**WHAT YOU WILL DO**
Pull every line holding the word "tweet" from the data below and copy it.

**RECORDS PROVIDED**
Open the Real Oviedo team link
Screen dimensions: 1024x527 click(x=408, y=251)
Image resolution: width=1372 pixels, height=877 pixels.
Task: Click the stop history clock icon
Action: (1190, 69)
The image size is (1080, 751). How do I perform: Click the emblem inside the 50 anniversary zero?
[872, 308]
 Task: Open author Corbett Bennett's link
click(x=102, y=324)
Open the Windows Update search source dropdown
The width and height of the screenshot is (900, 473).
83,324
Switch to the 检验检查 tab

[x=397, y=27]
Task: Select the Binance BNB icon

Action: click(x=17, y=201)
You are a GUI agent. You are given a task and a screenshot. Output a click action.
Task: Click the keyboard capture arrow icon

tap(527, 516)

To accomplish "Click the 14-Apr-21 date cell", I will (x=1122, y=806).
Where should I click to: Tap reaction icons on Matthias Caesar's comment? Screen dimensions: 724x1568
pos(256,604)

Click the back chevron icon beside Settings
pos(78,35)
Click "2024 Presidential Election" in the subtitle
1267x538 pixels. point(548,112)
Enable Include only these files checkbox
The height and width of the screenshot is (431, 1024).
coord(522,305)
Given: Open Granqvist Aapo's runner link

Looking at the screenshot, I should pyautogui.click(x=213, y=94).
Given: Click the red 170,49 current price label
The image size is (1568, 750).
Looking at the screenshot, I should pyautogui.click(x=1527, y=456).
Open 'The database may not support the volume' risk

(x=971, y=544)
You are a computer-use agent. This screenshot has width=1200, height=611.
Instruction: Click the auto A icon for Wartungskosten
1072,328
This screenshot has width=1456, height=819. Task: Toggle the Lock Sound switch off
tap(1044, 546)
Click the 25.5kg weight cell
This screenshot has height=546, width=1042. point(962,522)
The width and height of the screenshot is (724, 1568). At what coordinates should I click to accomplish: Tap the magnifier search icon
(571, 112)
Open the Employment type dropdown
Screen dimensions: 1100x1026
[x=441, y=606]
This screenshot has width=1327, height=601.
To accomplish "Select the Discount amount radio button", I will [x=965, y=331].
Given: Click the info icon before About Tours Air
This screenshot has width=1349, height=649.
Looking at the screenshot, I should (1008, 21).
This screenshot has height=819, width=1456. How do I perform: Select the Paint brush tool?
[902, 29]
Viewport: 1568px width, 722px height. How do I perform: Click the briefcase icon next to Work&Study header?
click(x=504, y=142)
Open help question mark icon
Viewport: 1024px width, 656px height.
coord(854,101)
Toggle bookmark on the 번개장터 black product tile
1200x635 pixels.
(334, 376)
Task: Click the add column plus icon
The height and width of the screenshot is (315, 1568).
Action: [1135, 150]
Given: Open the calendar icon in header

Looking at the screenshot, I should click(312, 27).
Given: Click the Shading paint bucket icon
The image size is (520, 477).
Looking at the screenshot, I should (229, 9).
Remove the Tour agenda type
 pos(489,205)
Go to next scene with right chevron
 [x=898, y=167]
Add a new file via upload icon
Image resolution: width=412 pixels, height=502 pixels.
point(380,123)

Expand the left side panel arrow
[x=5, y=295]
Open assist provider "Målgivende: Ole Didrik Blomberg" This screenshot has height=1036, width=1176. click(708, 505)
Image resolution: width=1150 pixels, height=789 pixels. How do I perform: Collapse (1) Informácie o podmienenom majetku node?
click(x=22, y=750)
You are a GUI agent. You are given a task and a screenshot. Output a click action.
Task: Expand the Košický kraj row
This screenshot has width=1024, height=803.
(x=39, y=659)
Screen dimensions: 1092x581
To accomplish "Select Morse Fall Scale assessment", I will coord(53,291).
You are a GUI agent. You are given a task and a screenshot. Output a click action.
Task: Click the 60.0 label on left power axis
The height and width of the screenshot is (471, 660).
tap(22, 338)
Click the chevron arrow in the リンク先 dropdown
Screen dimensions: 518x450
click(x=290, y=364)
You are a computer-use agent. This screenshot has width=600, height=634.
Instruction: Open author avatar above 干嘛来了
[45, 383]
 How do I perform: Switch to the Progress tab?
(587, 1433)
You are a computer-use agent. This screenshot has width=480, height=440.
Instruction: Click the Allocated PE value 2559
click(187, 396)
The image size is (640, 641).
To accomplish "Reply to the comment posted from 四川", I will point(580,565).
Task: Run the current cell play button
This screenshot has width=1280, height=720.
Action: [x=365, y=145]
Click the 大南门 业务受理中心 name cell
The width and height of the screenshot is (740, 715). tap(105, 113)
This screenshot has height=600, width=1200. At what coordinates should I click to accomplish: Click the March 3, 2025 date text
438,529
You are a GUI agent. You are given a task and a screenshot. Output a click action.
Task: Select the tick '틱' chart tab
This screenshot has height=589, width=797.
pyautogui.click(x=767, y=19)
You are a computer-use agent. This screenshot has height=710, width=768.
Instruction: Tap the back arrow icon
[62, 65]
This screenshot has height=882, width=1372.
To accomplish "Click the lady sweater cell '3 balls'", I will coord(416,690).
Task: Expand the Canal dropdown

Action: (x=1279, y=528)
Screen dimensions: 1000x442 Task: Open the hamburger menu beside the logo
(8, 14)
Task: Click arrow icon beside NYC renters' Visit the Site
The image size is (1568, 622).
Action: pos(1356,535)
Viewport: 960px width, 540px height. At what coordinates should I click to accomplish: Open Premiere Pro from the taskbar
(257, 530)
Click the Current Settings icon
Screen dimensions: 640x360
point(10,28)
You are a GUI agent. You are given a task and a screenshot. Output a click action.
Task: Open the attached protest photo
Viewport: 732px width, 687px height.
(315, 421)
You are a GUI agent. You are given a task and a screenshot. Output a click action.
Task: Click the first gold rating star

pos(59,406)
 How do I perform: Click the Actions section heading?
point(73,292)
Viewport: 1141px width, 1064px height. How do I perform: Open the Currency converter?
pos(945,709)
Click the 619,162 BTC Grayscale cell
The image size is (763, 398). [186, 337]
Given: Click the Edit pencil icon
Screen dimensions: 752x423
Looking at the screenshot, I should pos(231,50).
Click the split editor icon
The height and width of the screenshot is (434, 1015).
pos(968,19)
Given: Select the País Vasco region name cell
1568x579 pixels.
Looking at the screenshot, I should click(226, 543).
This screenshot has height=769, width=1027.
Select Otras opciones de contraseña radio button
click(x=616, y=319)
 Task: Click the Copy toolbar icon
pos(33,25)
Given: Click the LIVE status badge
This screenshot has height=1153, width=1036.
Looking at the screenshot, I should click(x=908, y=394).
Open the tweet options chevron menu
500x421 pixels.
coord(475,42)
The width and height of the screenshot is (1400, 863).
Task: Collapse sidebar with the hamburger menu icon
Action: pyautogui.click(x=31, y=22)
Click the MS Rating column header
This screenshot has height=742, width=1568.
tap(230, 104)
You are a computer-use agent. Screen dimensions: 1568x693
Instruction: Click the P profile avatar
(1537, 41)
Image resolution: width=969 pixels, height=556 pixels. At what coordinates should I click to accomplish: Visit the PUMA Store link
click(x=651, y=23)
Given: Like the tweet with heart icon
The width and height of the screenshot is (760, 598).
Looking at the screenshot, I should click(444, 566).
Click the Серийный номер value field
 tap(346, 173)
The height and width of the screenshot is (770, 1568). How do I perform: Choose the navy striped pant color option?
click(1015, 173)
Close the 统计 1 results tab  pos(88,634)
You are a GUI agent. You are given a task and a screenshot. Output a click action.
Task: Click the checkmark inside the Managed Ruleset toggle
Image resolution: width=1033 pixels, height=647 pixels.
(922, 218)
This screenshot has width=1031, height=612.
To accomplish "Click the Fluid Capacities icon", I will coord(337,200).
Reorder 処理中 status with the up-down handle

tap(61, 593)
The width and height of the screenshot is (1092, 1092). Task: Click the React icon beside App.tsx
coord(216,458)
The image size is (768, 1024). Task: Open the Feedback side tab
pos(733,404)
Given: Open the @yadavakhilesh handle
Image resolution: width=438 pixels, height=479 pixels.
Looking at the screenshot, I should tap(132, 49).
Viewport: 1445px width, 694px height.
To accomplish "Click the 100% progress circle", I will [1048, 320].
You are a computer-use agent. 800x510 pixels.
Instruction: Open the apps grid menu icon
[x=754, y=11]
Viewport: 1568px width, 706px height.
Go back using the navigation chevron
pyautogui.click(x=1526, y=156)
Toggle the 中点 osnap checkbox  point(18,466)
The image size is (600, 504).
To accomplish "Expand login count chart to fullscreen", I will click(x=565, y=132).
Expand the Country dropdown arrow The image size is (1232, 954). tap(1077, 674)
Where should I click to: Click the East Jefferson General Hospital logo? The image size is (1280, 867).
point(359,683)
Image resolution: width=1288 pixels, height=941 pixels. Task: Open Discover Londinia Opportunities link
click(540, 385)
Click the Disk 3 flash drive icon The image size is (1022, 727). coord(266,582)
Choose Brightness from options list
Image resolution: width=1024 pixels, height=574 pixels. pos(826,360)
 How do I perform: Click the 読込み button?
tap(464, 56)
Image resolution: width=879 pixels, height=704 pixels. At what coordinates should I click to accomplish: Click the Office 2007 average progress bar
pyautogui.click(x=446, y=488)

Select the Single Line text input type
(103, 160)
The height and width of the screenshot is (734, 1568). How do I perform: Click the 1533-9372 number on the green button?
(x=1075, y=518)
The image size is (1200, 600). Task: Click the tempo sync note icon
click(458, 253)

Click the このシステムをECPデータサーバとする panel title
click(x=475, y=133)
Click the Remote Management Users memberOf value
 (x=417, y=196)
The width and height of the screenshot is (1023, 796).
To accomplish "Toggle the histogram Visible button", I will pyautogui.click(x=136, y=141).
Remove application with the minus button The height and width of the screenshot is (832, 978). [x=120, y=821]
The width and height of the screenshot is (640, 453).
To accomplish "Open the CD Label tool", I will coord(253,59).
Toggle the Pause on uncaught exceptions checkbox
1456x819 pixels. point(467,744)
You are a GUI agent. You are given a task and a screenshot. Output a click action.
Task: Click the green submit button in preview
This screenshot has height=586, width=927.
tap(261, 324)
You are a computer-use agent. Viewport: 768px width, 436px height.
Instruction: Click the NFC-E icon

**RESPONSE TO THE TASK**
Open the tweet options chevron menu
Given: Like the tweet with heart icon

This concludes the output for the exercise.